Here is the last part of "How YOU can Write a Story," the workshop I presented for the younger generation. Please share your thoughts. Do you have certain methods that you use when you write? Do you use an outline?
Start with a bang! Your story's opening scene
- Start with the day that is different -- the day the hero is called to adventure
- Start your story as close to the "big event" as you can
- Show the main character and the problem, or hint at the problem.
Part Six: Write
I don't write until I've planned my character, conflict, scenes, and especially my opening. In your rough draft, just concentrate on getting it all on paper. You can go back and fix things later.
Part Seven: Revise
It's important to correct spelling and grammar mistakes, but first, make sure your story is in good shape. Look at your plan again and make sure that you showed those things in your story. Here are two examples:
Sometimes writers plan a great character, but reread their rough draft and discover they left out important information about the character. Check that you showed the character's problem, strengths, and weaknesses.

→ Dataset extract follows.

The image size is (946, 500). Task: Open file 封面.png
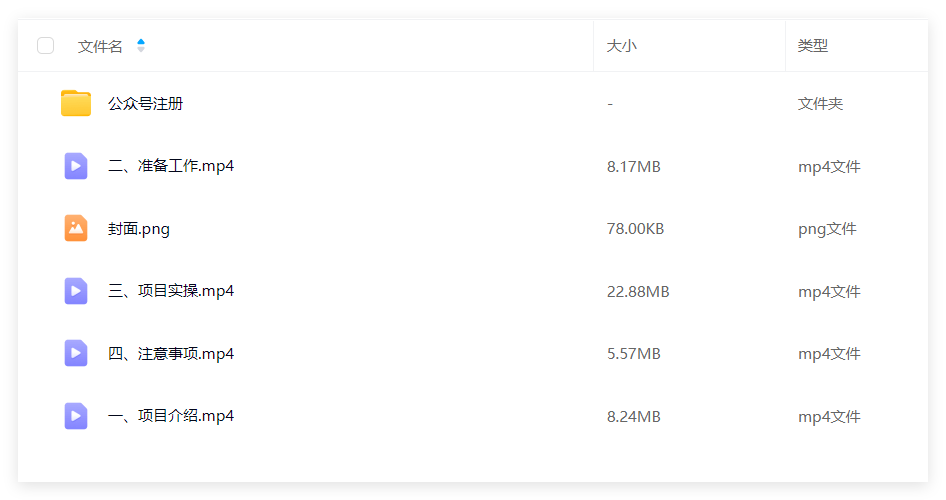139,229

Sometimes writers find that important parts of their BIG SCENE were not properly set up earlier in the story. For example, if your character solves a riddle in the big scene, you need to show earlier in the story that your character is good at riddles.
Be sure to read your story several times. Sometimes I leave my story for a day, come back to it, read it again and find new things to improve. Another idea is to read it out loud. Sometimes, dialogue doesn't sound right when read out loud.
I hope these tips help you create wonderful stories! Have fun! Good luck!